RAW DATA =>

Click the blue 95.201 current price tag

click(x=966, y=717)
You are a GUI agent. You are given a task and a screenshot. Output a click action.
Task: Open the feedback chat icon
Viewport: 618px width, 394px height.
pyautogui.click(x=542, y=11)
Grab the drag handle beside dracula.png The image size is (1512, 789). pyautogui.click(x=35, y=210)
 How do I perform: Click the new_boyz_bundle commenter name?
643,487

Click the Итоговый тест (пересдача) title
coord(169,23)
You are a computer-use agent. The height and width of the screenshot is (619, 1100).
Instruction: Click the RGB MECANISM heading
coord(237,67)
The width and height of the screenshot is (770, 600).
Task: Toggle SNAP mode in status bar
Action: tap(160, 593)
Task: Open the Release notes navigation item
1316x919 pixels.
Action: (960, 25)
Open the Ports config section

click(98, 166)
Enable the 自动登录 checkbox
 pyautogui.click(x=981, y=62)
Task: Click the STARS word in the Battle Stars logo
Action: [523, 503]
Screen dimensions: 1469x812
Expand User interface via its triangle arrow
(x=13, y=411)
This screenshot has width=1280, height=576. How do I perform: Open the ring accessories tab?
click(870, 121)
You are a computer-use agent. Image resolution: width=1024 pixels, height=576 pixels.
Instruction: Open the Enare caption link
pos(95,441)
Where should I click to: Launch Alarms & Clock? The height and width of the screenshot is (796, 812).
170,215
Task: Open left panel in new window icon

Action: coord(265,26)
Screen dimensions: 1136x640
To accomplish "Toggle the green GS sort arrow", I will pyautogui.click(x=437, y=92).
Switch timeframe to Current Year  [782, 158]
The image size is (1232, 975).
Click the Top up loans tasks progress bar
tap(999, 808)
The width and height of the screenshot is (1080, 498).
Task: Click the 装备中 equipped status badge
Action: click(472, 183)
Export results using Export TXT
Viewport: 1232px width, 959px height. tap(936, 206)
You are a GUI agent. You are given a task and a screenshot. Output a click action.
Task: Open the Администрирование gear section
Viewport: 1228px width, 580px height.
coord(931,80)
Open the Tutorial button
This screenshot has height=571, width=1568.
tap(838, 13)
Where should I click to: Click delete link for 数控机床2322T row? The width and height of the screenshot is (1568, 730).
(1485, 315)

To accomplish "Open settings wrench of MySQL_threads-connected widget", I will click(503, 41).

WRITTEN REQUEST => Please copy the entries word for word, starting at their first line and stopping after the line that contains "pos(95,441)", with both of those lines included.

COMPLETE OUTPUT =>
Click the blue 95.201 current price tag

click(x=966, y=717)
You are a GUI agent. You are given a task and a screenshot. Output a click action.
Task: Open the feedback chat icon
Viewport: 618px width, 394px height.
pyautogui.click(x=542, y=11)
Grab the drag handle beside dracula.png The image size is (1512, 789). pyautogui.click(x=35, y=210)
 How do I perform: Click the new_boyz_bundle commenter name?
643,487

Click the Итоговый тест (пересдача) title
coord(169,23)
You are a computer-use agent. The height and width of the screenshot is (619, 1100).
Instruction: Click the RGB MECANISM heading
coord(237,67)
The width and height of the screenshot is (770, 600).
Task: Toggle SNAP mode in status bar
Action: tap(160, 593)
Task: Open the Release notes navigation item
1316x919 pixels.
Action: (960, 25)
Open the Ports config section

click(98, 166)
Enable the 自动登录 checkbox
 pyautogui.click(x=981, y=62)
Task: Click the STARS word in the Battle Stars logo
Action: [523, 503]
Screen dimensions: 1469x812
Expand User interface via its triangle arrow
(x=13, y=411)
This screenshot has width=1280, height=576. How do I perform: Open the ring accessories tab?
click(870, 121)
You are a computer-use agent. Image resolution: width=1024 pixels, height=576 pixels.
Instruction: Open the Enare caption link
pos(95,441)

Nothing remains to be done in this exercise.